In a discussion regarding Mochizuki's work on the ABC conjecture which can be found here, Peter Scholze stated that
"the datum of a group is strictly more than the datum of a group up to isomorphism"
Explicitly, in what way is this true? Can someone give an example of a group satisfying the statement and explain precisely how one loses information up to isomorphism?
Here is an example from some old research of mine. I was (habitually) identifying groups up to isomorphism, and it made me miss a very obvious fact. The idea, out of context, is this:
If we think of $\mathbb{Z}^n$ as the group of integer lattice points in $\mathbb{R}^n$, then a sublattice $\Lambda$ will actually be isomorphic to $\mathbb{Z}^n$ as a group, but will represent something entirely different!
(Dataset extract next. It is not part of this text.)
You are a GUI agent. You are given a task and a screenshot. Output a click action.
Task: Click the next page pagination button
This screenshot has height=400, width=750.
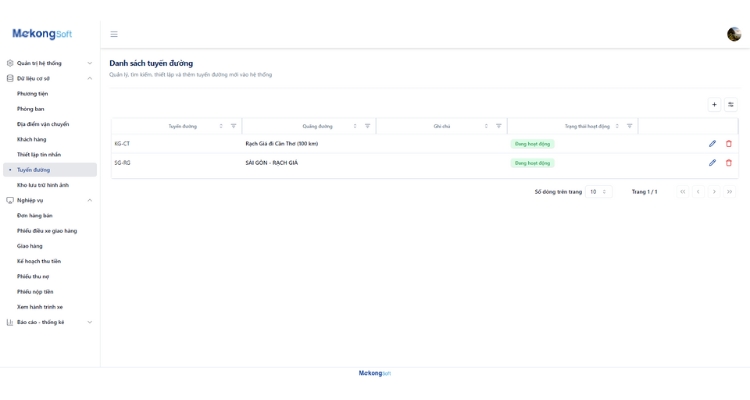pyautogui.click(x=714, y=191)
Here is a conrete example:
Consider $\mathbb{Z}^2 \leq \mathbb{R}^2$, shown in black. Then $\mathbb{Z}^2 \cong \Lambda \leq \mathbb{Z}^2$ is a sublattice (shown as red circles) carries different geometric information, even though the groups are (abstractly) the same.
Long story short, me identifying the two different embeddings of $\mathbb{Z}^2$ in $\mathbb{R}^2$ led to a headache that was quickly resolved when I finally realized that there's more to a group than its isomorphism class.